Few analysts Monday risked precise predictions about how far the financial market slide would go, but some economists said it could become a threat to continued economic growth if the decline makes it harder for businesses to raise funds.

The cash that once flowed into the markets on a wave of optimism about a growing, low-inflation economy has begun to recede as inflation fears push up interest rates. Mutual fund managers say they are detecting signs of outflows after several years when money poured into retirement funds and other investments, pushing stock prices steadily higher.

The bond market's increasing fear that higher inflation rates loom pushed the yield on the benchmark 30-year Treasury bond to 7.40 percent Monday.
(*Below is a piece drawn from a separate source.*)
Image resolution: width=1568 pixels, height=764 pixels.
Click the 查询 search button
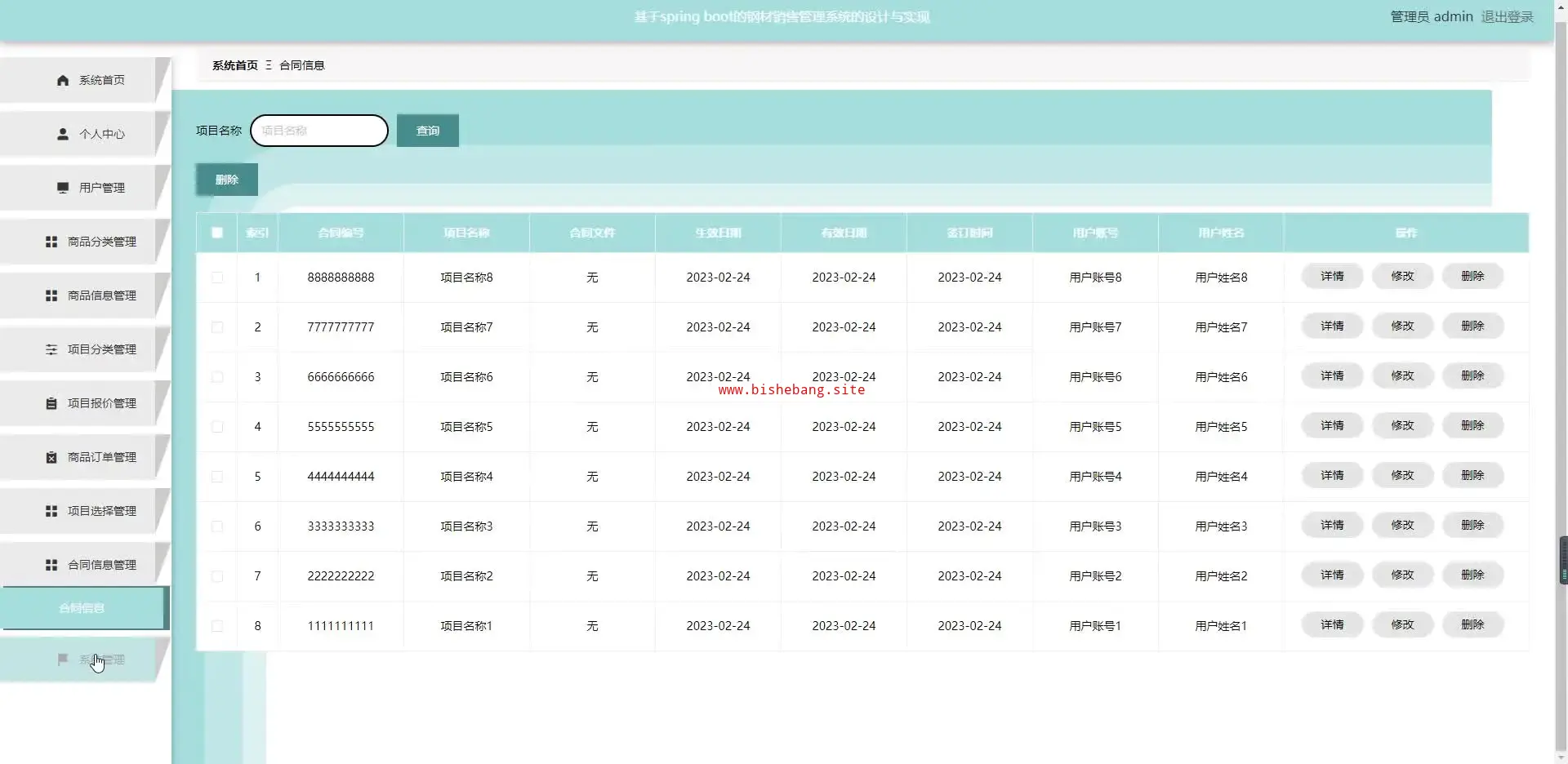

In other words, investors are demanding a higher return than they did the day Clinton was inaugurated, when the yield was 7.32 percent.

The American economy, by all statistical signs, is at its healthiest point in years, but stock and bond investors ignore that and worry about the future when they expect their investments to pay off.

Investors interpret robust growth of incomes and jobs now as indicating that inflation down the line will be higher, and U.S. stock and bond prices weaker, especially when compared with competing investments.

Some bond experts suggested that the rapid rise in interest rates could soon do significant damage to the economy as homes and business loans became difficult to obtain.

Other analysts said the economic data did not justify such concern and that the Clinton administration still had much to be thankful for. "In the final analysis people will make their judgments much more on the basis of rising incomes and jobs than on the behavior of the financial markets," said Paul Isaac, chief economist at Mabon Securities.

Council of Economic Advisers Chairman Laura D'Andrea Tyson discounted the notion that rising interest rates necessarily threaten sustained economic growth. "The truth is that there is no magic level at which you would worry or not worry about interest rates," she said, because "interest rates are jointly determined with many other things going on in the economy."

Tyson said the strength of recent economic indicators "suggests that if anything the economy might grow a little faster than 3 percent" in 1994, which is the administration's official forecast for gross domestic product growth this year.

Asked about the interest rate surge during a television interview in Cleveland Monday, Clinton said "interest rates are still lower than they were at the bottom of the recession." He said the rates were "still too high" and that he thought "they'll come back down" but said, "I don't think there's any reason to be worried about the long-term health of the economy."

After the stock markets closed, the president said, "We'll get through this if everybody will just remain calm and let the market work itself out. It's going to be fine. We just have to ride it through."

The stock market began the day with a feverish reaction to the report of massive job growth, released Friday when equity markets were closed for the Good Friday holiday. The Dow fell more than 80 points, then some economists pointed out that the jobs report indicated economic slack that would ease pressure to raise wages and inflationary pressures. Investors also took heart from a few analysts who recommended stock purchases.

Byron Wien, chief market strategist at Morgan Stanley & Co., told investors during a morning conference call that the stock market appeared to be stabilizing, and recommended reducing the cash portion of their portfolios -- always large in times of uncertainty -- to 10 percent or less from the 13 percent recommended earlier.

Stocks rallied, but in the early afternoon the bond market took another deep dive, causing interest rates to rise. Analysts said they had reports of forced sales by investors who would have preferred to stay in the market but had borrowed heavily in anticipation of a healthy market and needed to pay off debts. Crude oil for May delivery also rose $1 a barrel to $15.79, stoking inflation jitters.

"It will be very difficult for the stock market to rally before the bond market rallies," said Eric T. Miller, chief investment officer at Donaldson, Lufkin & Jenrette Securities Corp.